There is the meaningless tradition of gift-giving.  According to an annual survey by MagnifyMoney, people who added Christmas debt last year did so to an average tune of $1,054.  That’s right - they added over a thousand dollars in debt celebrating a holiday they have absolutely no reason to celebrate.  And what is the reason for giving gifts on December 25?  The believer can answer this question, “we do this to commemorate the fact that God loved us and gave us His Son.”  But those who desire a Christ-less Christmas can give no answer but, “we just do.” 

There is the hollow well-wishing of joy and “cheer.”  Are people more happy this time of year?  Perhaps, but it’s temporary and illogical.  Christmas for many is like an emotional and mental vacation from their problems.  It’s a time-out from reality.  For these few days, the secular world pretends there is a reason to be happy.  But for those headed for a literal, eternal hell, what is there to be joyful about?  Read the chronicles of the Old Testament of the people steeped in sin, separated from the God who made them (Judges 2).  Read about the people drunk on their rebellion and the spiritual blindness it caused them (Jeremiah 44).  This isn’t joy; it’s delusion.  The sorrows of those who run after another god will multiply (Psa 16:4).  The irony is as thick as black darkness - they wish joy to one another, while ignoring the only true source of it.

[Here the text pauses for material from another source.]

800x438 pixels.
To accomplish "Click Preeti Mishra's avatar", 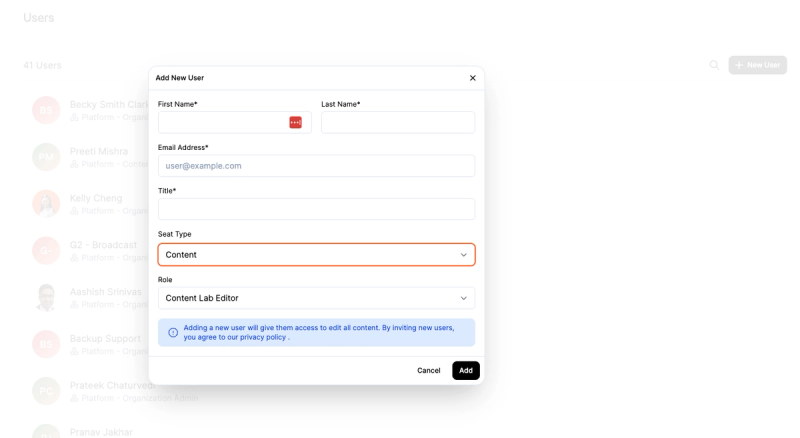I will point(47,156).
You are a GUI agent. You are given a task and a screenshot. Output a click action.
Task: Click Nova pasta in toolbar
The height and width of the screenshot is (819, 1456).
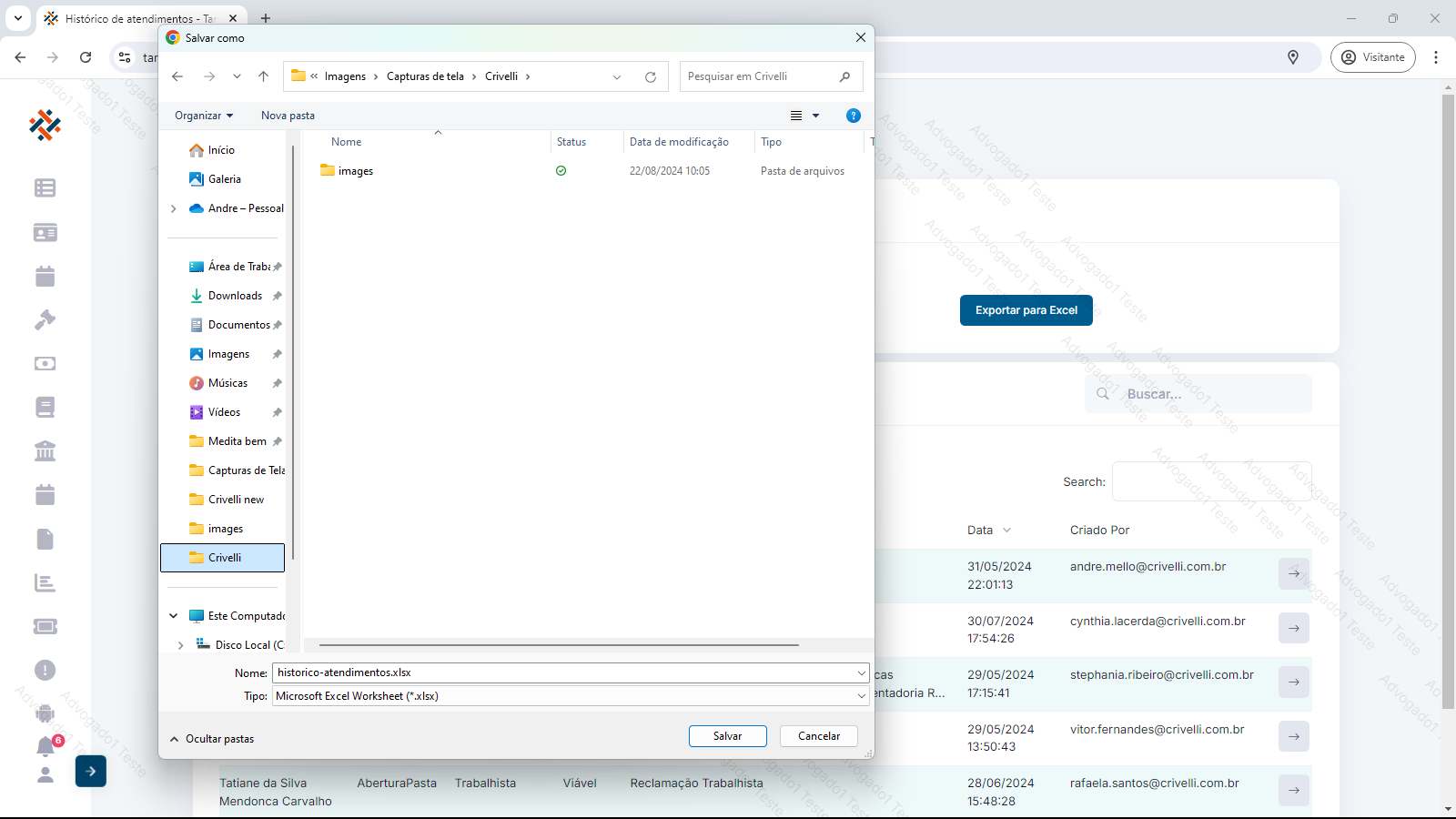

There is the pervasive admonition to “make the world a better place.”  This is a hallmark of the season.  Based upon the typical secular Christmas lyrics, I’m guessing this means just being kinder to one another.  Let’s be better people.  But that’s just the problem, isn’t it?  We can’t be better people.  Man is the reason the world is so terrible.  For all our attempts at self-reform, we end up right back where we started - hating God and hating one another (Rom 1:30; Titus 3:3).  The only one who can make the world a better place is the One who came to rid it of sinners - the Christ of Christmas (1 Tim 1:15; Rev 20:13-15).

We may scratch our heads about all this - and even become embittered against our secular culture for denying Christ His due.  But if we follow the theology and storyline of Scripture, we will find a better understanding of the problem and a more productive response.  There is a reason people celebrate Christmas - clinging to all the trappings of joy and attempting some transcendent meaning - while rejecting the real reason for the holiday: this is what man has always done and all that man can do in his lostness on God’s earth.  And the appropriate response of believers should be to herald all the more His coming, dying, and living again.

The fallen man is trapped by his own sinful heart in an absurd position.  He owes his existence to a God whose existence he is determined to deny (Gen 1:26; Psa 14:1).  While following after his own desires and worshiping created things, he cannot but depend upon his Creator for the air he breathes, the food he eats, all the biological processes that sustain him, and the grace that allows him to remain anywhere other than hell (Rom 1:18-21; Psa 104).  In his self-professed wisdom, he is a fool (Rom 1:22).  He wants meaning and joy and life, but without God.  Yet, God - from whom he is estranged by his sin - is the only One who can give him these things (Psa 16:11).  His only hope to be saved from this pitiful state is to believe on Jesus Christ.  However, because he is dead in trespasses and sins, he is incapable of seeing the truth (Eph 2:1-3; Joshua 24:19).  

His eyes must be opened.  And how does this happen?  Blind eyes are opened by the proclamation of the Word of Christ (Rom 10:17).  

So…may our response to the absurdity of a secular Christmas NOT be mere lamentation, but proclamation of the very Christ the world would just as soon ignore.  Compassion should move us to be more overt in the Christ-centeredness of our Christmas celebrations and conversations.  Many of us deplore the Christ-less shape of Christmas around us.  But are we willing to boldly proclaim Him into that darkness?  He is the only One who can dispel it!